Each entry should be written out again exactly, so that nothing is lost.

MATERIALS PROVIDED:
= = = = = = =

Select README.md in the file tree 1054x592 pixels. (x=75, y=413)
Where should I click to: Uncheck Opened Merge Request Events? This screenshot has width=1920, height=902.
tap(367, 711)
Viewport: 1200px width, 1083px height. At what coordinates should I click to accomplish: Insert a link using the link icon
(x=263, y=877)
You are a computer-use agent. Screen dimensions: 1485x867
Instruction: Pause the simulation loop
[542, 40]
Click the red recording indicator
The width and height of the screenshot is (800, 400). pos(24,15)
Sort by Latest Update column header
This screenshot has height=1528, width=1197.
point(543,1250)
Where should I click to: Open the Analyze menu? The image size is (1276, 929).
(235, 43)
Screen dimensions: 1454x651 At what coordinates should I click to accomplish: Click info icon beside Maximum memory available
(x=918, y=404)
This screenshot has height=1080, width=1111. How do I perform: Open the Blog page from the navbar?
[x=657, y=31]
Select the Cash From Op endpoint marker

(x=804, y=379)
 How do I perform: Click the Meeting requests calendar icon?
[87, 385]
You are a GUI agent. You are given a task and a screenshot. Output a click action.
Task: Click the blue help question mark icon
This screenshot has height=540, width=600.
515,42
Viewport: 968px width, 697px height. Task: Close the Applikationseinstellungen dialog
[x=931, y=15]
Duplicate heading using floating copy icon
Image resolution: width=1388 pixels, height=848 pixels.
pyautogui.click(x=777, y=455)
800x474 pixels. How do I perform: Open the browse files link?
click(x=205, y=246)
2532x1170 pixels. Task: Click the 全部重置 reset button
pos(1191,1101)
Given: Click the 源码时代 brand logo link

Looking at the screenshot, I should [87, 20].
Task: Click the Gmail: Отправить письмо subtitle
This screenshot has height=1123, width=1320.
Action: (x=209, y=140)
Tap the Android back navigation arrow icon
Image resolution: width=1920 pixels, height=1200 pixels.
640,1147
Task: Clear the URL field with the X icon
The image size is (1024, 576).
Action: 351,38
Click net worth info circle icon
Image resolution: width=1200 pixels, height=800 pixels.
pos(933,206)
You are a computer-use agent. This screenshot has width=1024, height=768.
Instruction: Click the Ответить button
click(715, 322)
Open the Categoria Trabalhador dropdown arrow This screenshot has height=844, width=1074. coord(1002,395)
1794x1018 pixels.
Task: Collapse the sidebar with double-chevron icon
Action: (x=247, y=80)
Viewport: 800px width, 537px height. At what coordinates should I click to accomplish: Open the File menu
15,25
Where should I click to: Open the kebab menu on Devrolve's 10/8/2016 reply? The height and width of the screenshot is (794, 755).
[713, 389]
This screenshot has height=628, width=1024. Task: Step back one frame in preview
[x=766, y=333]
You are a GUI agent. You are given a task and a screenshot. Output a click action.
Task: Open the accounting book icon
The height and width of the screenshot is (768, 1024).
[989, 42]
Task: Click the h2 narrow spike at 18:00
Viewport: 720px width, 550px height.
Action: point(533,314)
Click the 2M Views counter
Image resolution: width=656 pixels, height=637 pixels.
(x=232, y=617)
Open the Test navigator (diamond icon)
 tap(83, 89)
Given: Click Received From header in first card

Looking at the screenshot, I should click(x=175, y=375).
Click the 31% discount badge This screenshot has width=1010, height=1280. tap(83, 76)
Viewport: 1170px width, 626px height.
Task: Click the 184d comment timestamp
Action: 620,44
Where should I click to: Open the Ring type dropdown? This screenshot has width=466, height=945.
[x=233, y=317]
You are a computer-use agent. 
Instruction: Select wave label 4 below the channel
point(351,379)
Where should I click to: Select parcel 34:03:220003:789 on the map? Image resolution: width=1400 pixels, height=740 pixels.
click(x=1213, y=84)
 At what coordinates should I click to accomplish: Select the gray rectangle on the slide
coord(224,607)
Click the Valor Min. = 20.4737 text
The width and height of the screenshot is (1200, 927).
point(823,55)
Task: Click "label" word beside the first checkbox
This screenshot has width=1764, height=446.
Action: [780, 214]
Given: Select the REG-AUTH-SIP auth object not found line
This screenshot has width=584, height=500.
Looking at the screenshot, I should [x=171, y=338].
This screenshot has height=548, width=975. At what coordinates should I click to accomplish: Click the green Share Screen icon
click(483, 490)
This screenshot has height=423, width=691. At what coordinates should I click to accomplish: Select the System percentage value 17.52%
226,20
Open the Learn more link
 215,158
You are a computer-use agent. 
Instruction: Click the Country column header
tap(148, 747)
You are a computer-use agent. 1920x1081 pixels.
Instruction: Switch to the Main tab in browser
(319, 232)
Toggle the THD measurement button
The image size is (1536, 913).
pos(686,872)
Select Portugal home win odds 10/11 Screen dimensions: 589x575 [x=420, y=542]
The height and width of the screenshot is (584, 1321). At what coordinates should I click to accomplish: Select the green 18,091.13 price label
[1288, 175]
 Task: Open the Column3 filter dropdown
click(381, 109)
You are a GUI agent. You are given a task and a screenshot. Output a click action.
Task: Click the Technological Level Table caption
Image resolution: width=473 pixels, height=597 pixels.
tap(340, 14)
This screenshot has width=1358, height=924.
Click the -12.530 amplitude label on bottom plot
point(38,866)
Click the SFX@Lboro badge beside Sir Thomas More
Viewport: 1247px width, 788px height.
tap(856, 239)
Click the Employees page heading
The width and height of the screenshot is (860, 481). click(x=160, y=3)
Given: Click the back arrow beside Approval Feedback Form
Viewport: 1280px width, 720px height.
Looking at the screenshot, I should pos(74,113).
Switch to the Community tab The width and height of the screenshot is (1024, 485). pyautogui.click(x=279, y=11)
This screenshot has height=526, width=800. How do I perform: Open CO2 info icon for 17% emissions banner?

= = = = = = =

RESULT OF THE EXERCISE:
Select README.md in the file tree 1054x592 pixels. (x=75, y=413)
Where should I click to: Uncheck Opened Merge Request Events? This screenshot has width=1920, height=902.
tap(367, 711)
Viewport: 1200px width, 1083px height. At what coordinates should I click to accomplish: Insert a link using the link icon
(x=263, y=877)
You are a computer-use agent. Screen dimensions: 1485x867
Instruction: Pause the simulation loop
[542, 40]
Click the red recording indicator
The width and height of the screenshot is (800, 400). pos(24,15)
Sort by Latest Update column header
This screenshot has height=1528, width=1197.
point(543,1250)
Where should I click to: Open the Analyze menu? The image size is (1276, 929).
(235, 43)
Screen dimensions: 1454x651 At what coordinates should I click to accomplish: Click info icon beside Maximum memory available
(x=918, y=404)
This screenshot has height=1080, width=1111. How do I perform: Open the Blog page from the navbar?
[x=657, y=31]
Select the Cash From Op endpoint marker

(x=804, y=379)
 How do I perform: Click the Meeting requests calendar icon?
[87, 385]
You are a GUI agent. You are given a task and a screenshot. Output a click action.
Task: Click the blue help question mark icon
This screenshot has height=540, width=600.
515,42
Viewport: 968px width, 697px height. Task: Close the Applikationseinstellungen dialog
[x=931, y=15]
Duplicate heading using floating copy icon
Image resolution: width=1388 pixels, height=848 pixels.
pyautogui.click(x=777, y=455)
800x474 pixels. How do I perform: Open the browse files link?
click(x=205, y=246)
2532x1170 pixels. Task: Click the 全部重置 reset button
pos(1191,1101)
Given: Click the 源码时代 brand logo link

Looking at the screenshot, I should [87, 20].
Task: Click the Gmail: Отправить письмо subtitle
This screenshot has height=1123, width=1320.
Action: (x=209, y=140)
Tap the Android back navigation arrow icon
Image resolution: width=1920 pixels, height=1200 pixels.
640,1147
Task: Clear the URL field with the X icon
The image size is (1024, 576).
Action: 351,38
Click net worth info circle icon
Image resolution: width=1200 pixels, height=800 pixels.
pos(933,206)
You are a computer-use agent. This screenshot has width=1024, height=768.
Instruction: Click the Ответить button
click(715, 322)
Open the Categoria Trabalhador dropdown arrow This screenshot has height=844, width=1074. coord(1002,395)
1794x1018 pixels.
Task: Collapse the sidebar with double-chevron icon
Action: (x=247, y=80)
Viewport: 800px width, 537px height. At what coordinates should I click to accomplish: Open the File menu
15,25
Where should I click to: Open the kebab menu on Devrolve's 10/8/2016 reply? The height and width of the screenshot is (794, 755).
[713, 389]
This screenshot has height=628, width=1024. Task: Step back one frame in preview
[x=766, y=333]
You are a GUI agent. You are given a task and a screenshot. Output a click action.
Task: Open the accounting book icon
The height and width of the screenshot is (768, 1024).
[989, 42]
Task: Click the h2 narrow spike at 18:00
Viewport: 720px width, 550px height.
Action: point(533,314)
Click the 2M Views counter
Image resolution: width=656 pixels, height=637 pixels.
(x=232, y=617)
Open the Test navigator (diamond icon)
 tap(83, 89)
Given: Click Received From header in first card

Looking at the screenshot, I should click(x=175, y=375).
Click the 31% discount badge This screenshot has width=1010, height=1280. tap(83, 76)
Viewport: 1170px width, 626px height.
Task: Click the 184d comment timestamp
Action: 620,44
Where should I click to: Open the Ring type dropdown? This screenshot has width=466, height=945.
[x=233, y=317]
You are a computer-use agent. 
Instruction: Select wave label 4 below the channel
point(351,379)
Where should I click to: Select parcel 34:03:220003:789 on the map? Image resolution: width=1400 pixels, height=740 pixels.
click(x=1213, y=84)
 At what coordinates should I click to accomplish: Select the gray rectangle on the slide
coord(224,607)
Click the Valor Min. = 20.4737 text
The width and height of the screenshot is (1200, 927).
point(823,55)
Task: Click "label" word beside the first checkbox
This screenshot has width=1764, height=446.
Action: [780, 214]
Given: Select the REG-AUTH-SIP auth object not found line
This screenshot has width=584, height=500.
Looking at the screenshot, I should [x=171, y=338].
This screenshot has height=548, width=975. At what coordinates should I click to accomplish: Click the green Share Screen icon
click(483, 490)
This screenshot has height=423, width=691. At what coordinates should I click to accomplish: Select the System percentage value 17.52%
226,20
Open the Learn more link
 215,158
You are a computer-use agent. 
Instruction: Click the Country column header
tap(148, 747)
You are a computer-use agent. 1920x1081 pixels.
Instruction: Switch to the Main tab in browser
(319, 232)
Toggle the THD measurement button
The image size is (1536, 913).
pos(686,872)
Select Portugal home win odds 10/11 Screen dimensions: 589x575 [x=420, y=542]
The height and width of the screenshot is (584, 1321). At what coordinates should I click to accomplish: Select the green 18,091.13 price label
[1288, 175]
 Task: Open the Column3 filter dropdown
click(381, 109)
You are a GUI agent. You are given a task and a screenshot. Output a click action.
Task: Click the Technological Level Table caption
Image resolution: width=473 pixels, height=597 pixels.
tap(340, 14)
This screenshot has width=1358, height=924.
Click the -12.530 amplitude label on bottom plot
point(38,866)
Click the SFX@Lboro badge beside Sir Thomas More
Viewport: 1247px width, 788px height.
tap(856, 239)
Click the Employees page heading
The width and height of the screenshot is (860, 481). click(x=160, y=3)
Given: Click the back arrow beside Approval Feedback Form
Viewport: 1280px width, 720px height.
Looking at the screenshot, I should pos(74,113).
Switch to the Community tab The width and height of the screenshot is (1024, 485). pyautogui.click(x=279, y=11)
This screenshot has height=526, width=800. How do I perform: Open CO2 info icon for 17% emissions banner?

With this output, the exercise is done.